Another grand, European clock tower is found at the city hall in Munich, Germany. It’s gothic style is reminiscent of Big Ben, but it was built much later, in 1908.
In Moscow, certainly the reddest clock on the list, the Spasskaya Tower flanks the eastern wall of the Kremlin and is the complex’s main tower, built in 1491 by an Italian architect. The clock appeared later.
This is the Old Kowloon station clock tower, one of Hong Kong‘s most recognisable landmarks. It’s 44m tall and was completed in 1915. Time only stopped ticking during the Japanese occupation of Hong Kong in the Second World War. The tower is a lone survivor, as the rest of the station was demolished in 1977.

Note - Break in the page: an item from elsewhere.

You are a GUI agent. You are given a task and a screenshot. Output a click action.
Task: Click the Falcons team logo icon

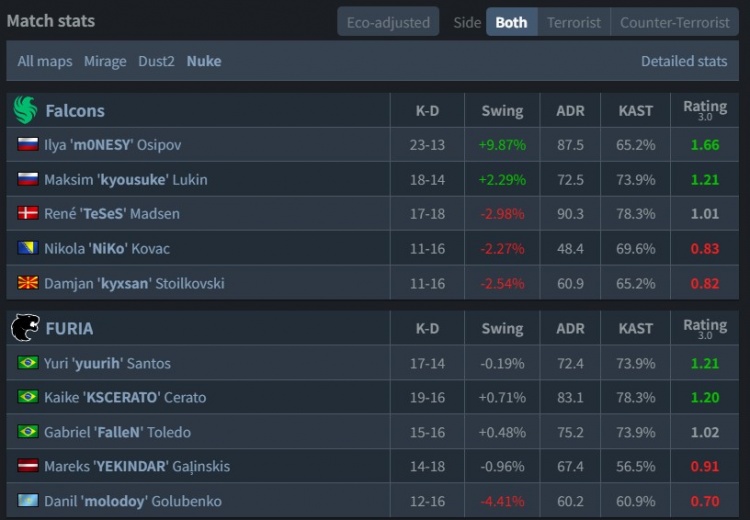click(25, 110)
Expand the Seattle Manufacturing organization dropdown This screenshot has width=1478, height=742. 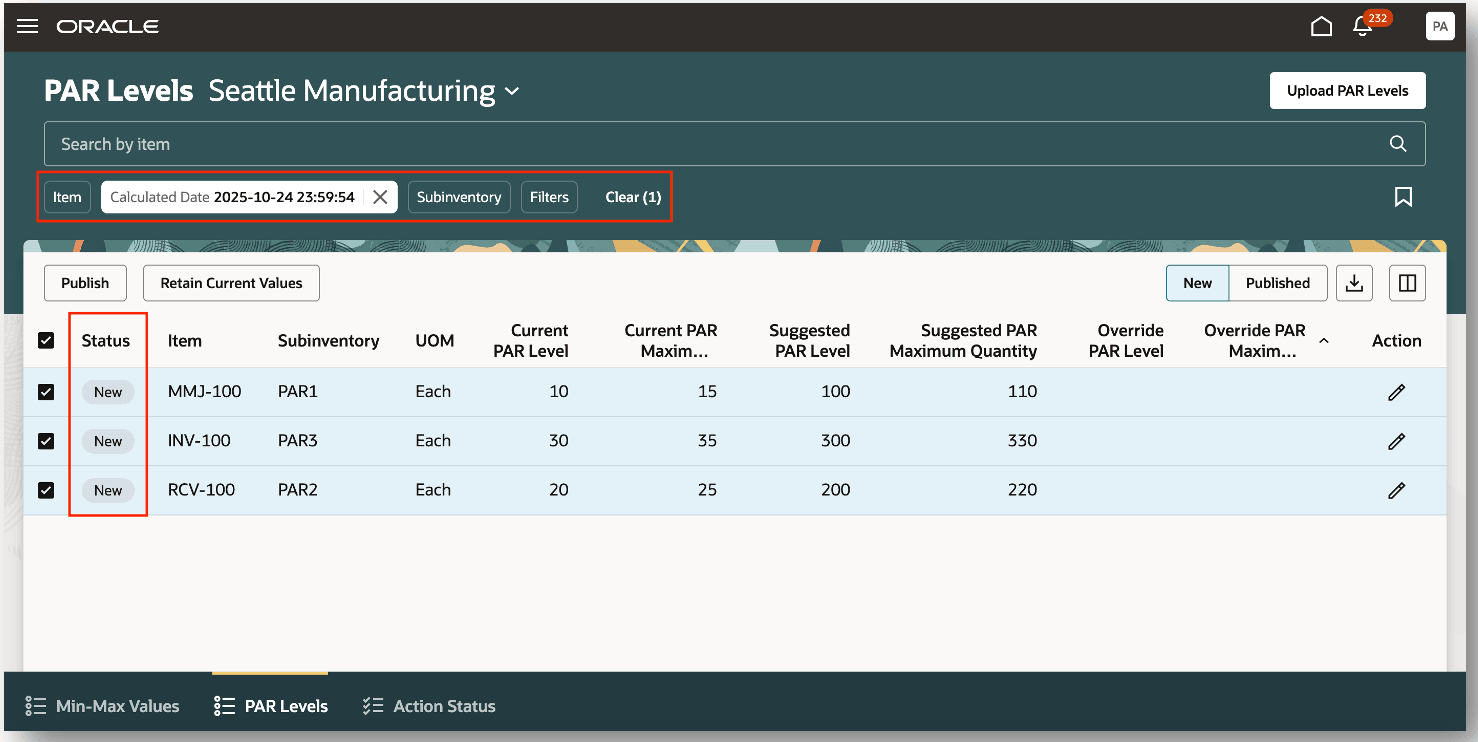pos(512,92)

More recently-built clock towers can be found in more modern styles, such as this, in the Potsdamer Platz, Berlin. A policeman used to stand on the top and direct the traffic. Germany’s first traffic lights were installed in 1924.
Also notable is this, the Deira Clock tower, insalubriously sited at a busy roundabout in Dubai. The arms of this Sixties’ concrete structure gracefully arc towards a boxy clock that balances on their tips in the centre.
In America, the Philadelphia City Hall clock tower is not to be sniffed at, completed in 1901.
San Francisco‘s, at the Ferry Building Marketplace, strikes a pose in front of the Golden Gate Bridge. It survived two major earthquakes in 1906 and 1989.